=== Text excerpt ===

Local Foods

Posted by paul on Apr 5, 2011 under

 

 

Central to our relationship with the land is food production, the primary industry in rural areas.  Yet rural diets tend to mirror urban diets.  Processed foods, often originating in other countries, provide a convenient source of food year round.  Local food production capacity is devoted almost exclusively to the large-scale raising of corn and soybeans, cattle and hogs.  And though backyard gardening remains widespread in rural areas, homegrown foods, once a dietary staple, are now only a seasonal treat.

Consumer tastes, however, are changing.  Some consumers question the safety of pesticides used on fruits and vegetables as well as the use of antibiotics and growth hormones to produce meat.  Some consumers object to the environmental and humanitarian impact of industrialized food production.  Some want to develop a relationship with the people who produce their food.  Some simply think locally produced food tastes better.

Whatever the reasons, demand for locally produced foods is increasing.  Interest in farmers’ markets and community gardens is growing in both urban and rural settings.  This is creating a link between farmers and consumers and providing new opportunities to integrate working the soil with other areas of life.

The Knopiks

Among area farm families producing food for local consumption are Jim and Carolyn Knopic and their children and grandchildren.  The Knopiks, who farm just south of Boone County, raise 400 acres of crops and mob graze 200 cows on 1,000 acres of pasture.

The Knopiks have been instrumental in organizing the local North Star Neighborhood, a direct-marketing cooperative involving several area farmers.  Specializing in beef, pork, lamb, turkey, chicken and duck, North Star Neighbors only sells meat from animals raised from birth on their farms.  These animals are raised in open lots rather than in confinement and are never given antibiotics, artificial growth stimulants or animal by-products.  Their animals are finished on non-genetically modified corn, soybeans, oats and alfalfa, and taken directly to a family-owned, USDA-inspected processing plant.

The Knopiks’ success with North Star Neighbors has led them to start the state-wide Nebraska Food Cooperative.  Within this organization, sustainable producers work to develop a distribution system that brings all their products together.  The cooperative buys from producers and gathers income from consumers, saving restaurants and grocery stores from having to deal with many different farmers to meet their produce needs.

===

# Tasks to perform:
A - List the meats that the direct-marketing cooperative in the local foods post specializes in.
B - Please carry the local foods post forward from the point where it stops.

=== Data shown ===

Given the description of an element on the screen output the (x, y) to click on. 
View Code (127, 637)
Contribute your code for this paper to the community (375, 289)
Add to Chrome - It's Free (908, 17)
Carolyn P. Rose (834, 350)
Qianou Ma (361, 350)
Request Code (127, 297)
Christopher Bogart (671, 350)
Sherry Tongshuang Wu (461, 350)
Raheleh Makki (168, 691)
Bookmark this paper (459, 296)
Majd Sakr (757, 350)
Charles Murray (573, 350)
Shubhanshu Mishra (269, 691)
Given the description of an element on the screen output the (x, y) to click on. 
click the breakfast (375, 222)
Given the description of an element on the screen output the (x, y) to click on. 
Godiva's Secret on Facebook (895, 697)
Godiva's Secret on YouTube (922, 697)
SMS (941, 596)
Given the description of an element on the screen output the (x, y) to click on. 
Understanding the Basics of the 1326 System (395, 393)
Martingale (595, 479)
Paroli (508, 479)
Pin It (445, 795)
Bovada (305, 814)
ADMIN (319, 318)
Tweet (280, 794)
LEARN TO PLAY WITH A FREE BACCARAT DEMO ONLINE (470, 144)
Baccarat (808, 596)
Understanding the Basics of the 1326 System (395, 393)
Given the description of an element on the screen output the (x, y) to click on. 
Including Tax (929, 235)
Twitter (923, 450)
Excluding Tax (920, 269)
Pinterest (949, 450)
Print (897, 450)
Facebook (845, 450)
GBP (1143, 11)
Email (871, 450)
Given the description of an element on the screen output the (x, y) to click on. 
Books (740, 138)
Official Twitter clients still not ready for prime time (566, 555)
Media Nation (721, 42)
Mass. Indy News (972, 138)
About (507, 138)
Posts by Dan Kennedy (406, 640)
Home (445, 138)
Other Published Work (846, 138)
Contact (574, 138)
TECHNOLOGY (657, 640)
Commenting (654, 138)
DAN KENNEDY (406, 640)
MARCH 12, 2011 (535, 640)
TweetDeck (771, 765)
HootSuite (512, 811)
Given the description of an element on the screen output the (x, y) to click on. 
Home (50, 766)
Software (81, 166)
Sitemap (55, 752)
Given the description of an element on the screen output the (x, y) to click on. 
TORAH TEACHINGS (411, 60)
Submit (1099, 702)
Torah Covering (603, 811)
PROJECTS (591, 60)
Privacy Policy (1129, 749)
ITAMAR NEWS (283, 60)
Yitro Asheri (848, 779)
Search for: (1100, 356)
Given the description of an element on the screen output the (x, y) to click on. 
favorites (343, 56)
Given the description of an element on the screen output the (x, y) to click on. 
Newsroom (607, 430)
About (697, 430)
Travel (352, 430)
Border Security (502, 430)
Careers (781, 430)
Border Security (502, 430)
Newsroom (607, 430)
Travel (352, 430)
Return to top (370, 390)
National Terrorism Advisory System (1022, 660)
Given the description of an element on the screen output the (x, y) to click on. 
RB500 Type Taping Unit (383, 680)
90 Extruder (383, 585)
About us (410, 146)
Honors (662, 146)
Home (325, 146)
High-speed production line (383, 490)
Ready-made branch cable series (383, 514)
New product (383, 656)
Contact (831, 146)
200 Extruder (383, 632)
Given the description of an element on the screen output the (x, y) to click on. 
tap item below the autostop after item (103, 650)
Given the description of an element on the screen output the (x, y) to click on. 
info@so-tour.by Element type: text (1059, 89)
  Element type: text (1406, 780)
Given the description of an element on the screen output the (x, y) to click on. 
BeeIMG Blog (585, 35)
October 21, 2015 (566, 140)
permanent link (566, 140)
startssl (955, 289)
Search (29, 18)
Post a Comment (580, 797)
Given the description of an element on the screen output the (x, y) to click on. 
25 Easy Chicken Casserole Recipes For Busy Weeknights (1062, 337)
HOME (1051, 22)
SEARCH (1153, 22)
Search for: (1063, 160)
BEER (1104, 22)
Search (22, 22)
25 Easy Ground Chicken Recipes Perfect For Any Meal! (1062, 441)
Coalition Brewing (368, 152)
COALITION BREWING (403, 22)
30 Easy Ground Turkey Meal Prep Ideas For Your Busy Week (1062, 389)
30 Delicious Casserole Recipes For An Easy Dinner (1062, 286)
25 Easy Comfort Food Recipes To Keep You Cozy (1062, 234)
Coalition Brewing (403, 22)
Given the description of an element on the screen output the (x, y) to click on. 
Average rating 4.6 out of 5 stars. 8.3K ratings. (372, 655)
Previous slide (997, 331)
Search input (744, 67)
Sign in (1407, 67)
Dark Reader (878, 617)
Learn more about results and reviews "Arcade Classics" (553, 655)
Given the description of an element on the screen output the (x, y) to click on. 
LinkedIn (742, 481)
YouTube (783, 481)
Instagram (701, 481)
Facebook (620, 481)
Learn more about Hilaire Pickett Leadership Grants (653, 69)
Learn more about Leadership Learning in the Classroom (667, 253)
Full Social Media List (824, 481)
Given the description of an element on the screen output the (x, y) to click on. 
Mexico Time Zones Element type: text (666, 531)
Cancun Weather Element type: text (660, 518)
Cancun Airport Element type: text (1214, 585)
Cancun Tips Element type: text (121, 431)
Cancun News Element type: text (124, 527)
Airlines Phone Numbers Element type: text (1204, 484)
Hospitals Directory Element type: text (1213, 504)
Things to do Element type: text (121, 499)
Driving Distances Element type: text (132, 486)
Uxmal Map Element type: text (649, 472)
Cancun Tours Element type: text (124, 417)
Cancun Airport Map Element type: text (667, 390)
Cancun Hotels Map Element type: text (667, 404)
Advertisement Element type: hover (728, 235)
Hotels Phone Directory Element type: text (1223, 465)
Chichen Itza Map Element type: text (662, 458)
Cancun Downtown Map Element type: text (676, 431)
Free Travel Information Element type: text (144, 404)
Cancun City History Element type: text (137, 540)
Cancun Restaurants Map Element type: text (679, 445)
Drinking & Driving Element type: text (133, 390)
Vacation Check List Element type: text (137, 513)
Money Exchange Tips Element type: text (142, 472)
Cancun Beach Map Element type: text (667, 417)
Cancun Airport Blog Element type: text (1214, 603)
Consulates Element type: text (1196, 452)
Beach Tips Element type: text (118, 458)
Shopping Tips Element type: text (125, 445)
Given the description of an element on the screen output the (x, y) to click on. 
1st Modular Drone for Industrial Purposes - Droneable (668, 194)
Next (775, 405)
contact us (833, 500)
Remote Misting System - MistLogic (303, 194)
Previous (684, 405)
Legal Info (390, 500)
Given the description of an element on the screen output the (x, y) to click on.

===

# Task-by-task outputs:
A - Beef, pork, lamb, turkey, chicken and duck.

B -
The Knopiks are active rural advocates and are featured along with other innovative producers from across the nation in the book Farming Together Now: A Portrait of People, Places and Ideas for a New Food Movement by Amy Franceschini and Daniel Tucker.

The Grain Place

Grain Place Foods, located to the south of Boone County between Marquette and Aurora, is dedicated to providing ‘top-quality certified organic whole grains and seeds that are produced in an ecologically sustainable and socially responsible manner.’ 

Grain Place Foods is a family business which grew out of Don Vetter’s efforts to find a viable alternative to conventional farming practices.  Certified organic in 1978, the Vetter family founded one of the first organic grain storage and cleaning facilities in the northern Great Plains.

Grain Place Foods currently employs two dozen people and works with small organic family farmers from Canada to Texas and even Latin America, selling their products online and through retailers.

In order to support farmers considering growing organic grains, Grain Place Foods’ website offers advice on transitioning to organic farming, including information on crop rotation, maintaining the soil’s fertility and controlling weeds and pests.  Their website also features recipes that utilize natural grains.

Grain Place Foods is a successful example of a dream becoming a reality.  It has won numerous awards for its pioneering work in alternative agriculture, includingCenter for Rural Affairs Seventh Generation Award, UNL Alumni Entrepreneur of the Year, New Hope Natural Media and Organic Products Expo Award and Northern Plains Sustainable Agriculture Society Steward of the Year.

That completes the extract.